Spring Wellness: Relaxation with Goldwin’s Re-Optimum Series

Spring is renowned for its temperature fluctuations and sudden changes in weather. To maintain our health during this period, it’s imperative to emphasize relaxation during leisure hours and ensure both the quantity and quality of sleep.

Goldwin’s Re-Optimum series is a collection of conditioning wear featuring the “KODENSHI”, which enables to keep body temperature close to its own. Alongside Re-Optimum, we’d like to introduce ways to ensure quality sleep.

Protecting Your Body from Chilly Spring Temperatures

Spring’s temperature swings can be more extreme than expected. Despite warm daytime weather, evenings can be quite cold. Even on warm days, strong winds, known as spring storms, can drastically lower the perceived temperature.

To prevent chilling, even on seemingly mild days, it’s important to wear insulating clothing in the mornings and evenings. Direct exposure to cold temperature can lead to illness and disrupt quality of sleep.

Cultivating a Habit of Bathing Morning Sunlight

Exposing yourself to sunlight in the morning helps reset the body’s internal clock, suppressing the sleep hormone melatonin and preparing for its secretion 14-16 hours later. Therefore, opening curtains to let in sunlight in the morning and avoiding strong light at night can lead to better sleep.

Prioritizing Relaxation During Off-Time

Spring brings about changes in the environment due to fluctuating temperatures and unstable weather, making it a time when stress can easily arise for both the mind and body. To manage excess stress this, it’s essential to prioritize sufficient rest and relaxation.

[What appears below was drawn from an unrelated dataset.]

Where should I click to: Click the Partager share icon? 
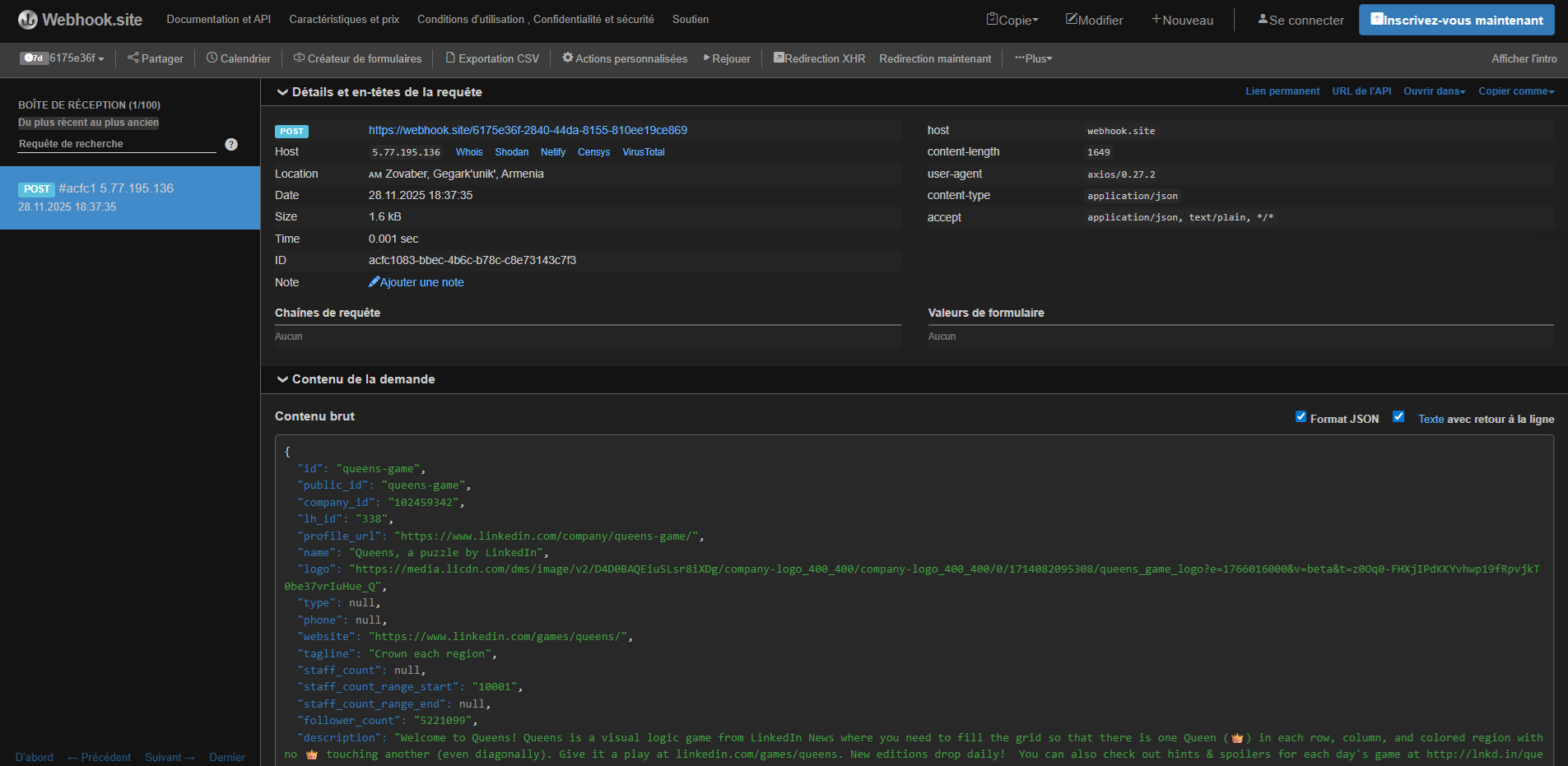133,58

Choosing garments with soft textures, comfortable silhouettes, and natural warmth can provide  a relaxing environment, helping to alleviate stress during this transitional period.

Beware of Social Jet Lag

Re-Optimum Sweatshirt
Re-Optimum Sweatpants

Social jet lag, stemming from differences in weekday and weekend sleep patterns due to social commitments, may disrupt our internal clocks. With spring’s longer daylight hours, activity schedules might shift, impacting sleep routines. Limiting nighttime digital exposure and engaging in calming activities like reading or listening to music can promote better sleep.

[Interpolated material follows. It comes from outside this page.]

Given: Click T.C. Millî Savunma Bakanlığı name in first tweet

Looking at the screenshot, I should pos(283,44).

Waking at 7 a.m. on weekdays but sleeping until 11 a.m. on weekends can disrupt your body’s clock due to uneven sun exposure. Spring’s extended daylight often pushes our activities later, disrupting our routines.

Enhancing Sleep Quality with Bathing

It is said that to facilitate smooth sleep onset, regulating warm body temperature a few hours before going to bed is essential.  Therefore , taking a hot bathing has a relaxing effect. By making it a habit to soak in a bath rather than just taking a shower, the quality of sleep is expected to improve. After a hot bath, make sure to utilize blankets or socks to stay warm and relaxed.

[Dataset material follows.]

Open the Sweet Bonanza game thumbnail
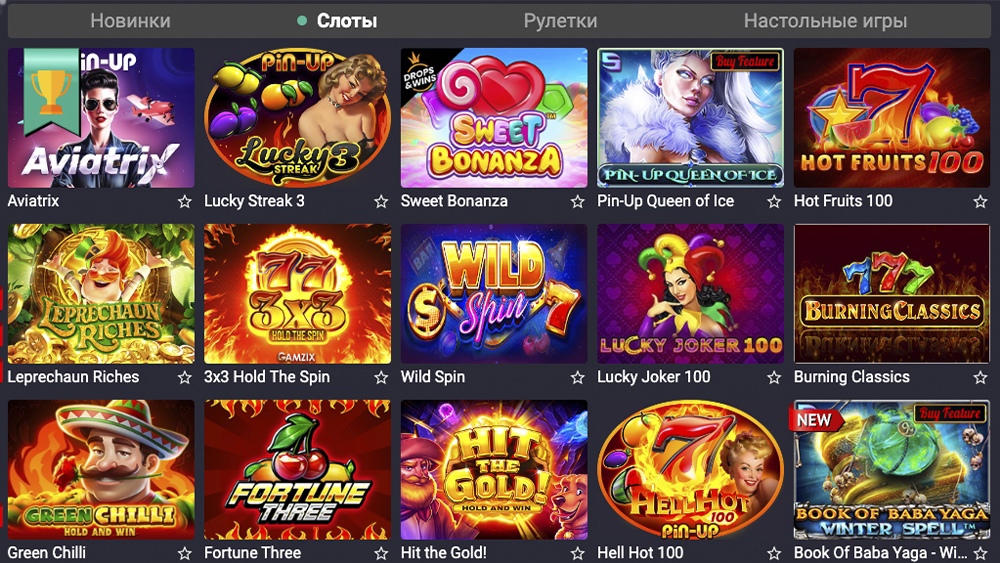Viewport: 1000px width, 563px height. 494,118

Avoiding Blue Light at Night

Reduce exposure to blue light at night to avoid suppressing melatonin secretion. As digital device usage increases, it’s easy to get absorbed in these activities. Prioritize sleep quality by digitally detoxing before bed. Dim lights after dinner for relaxation and engage in activities like listening to music or reading. Additionally, wearing comfortable and warm clothing can enhance your comfort and relaxation.

Features of Goldwin’s Re-Optimum Series

Goldwin’s Re-Optimum series use  KODENSHI, a ceramic embedded into a material, designed to maintain warmth close to the body. Unlike fiber-based insulation, KODENSHI utilizes infrared radiation emitted by the body, ensuring natural warmth without overheating. With a focus on comfort and silhouette, Re-Optimum supports relaxation and off-time activities.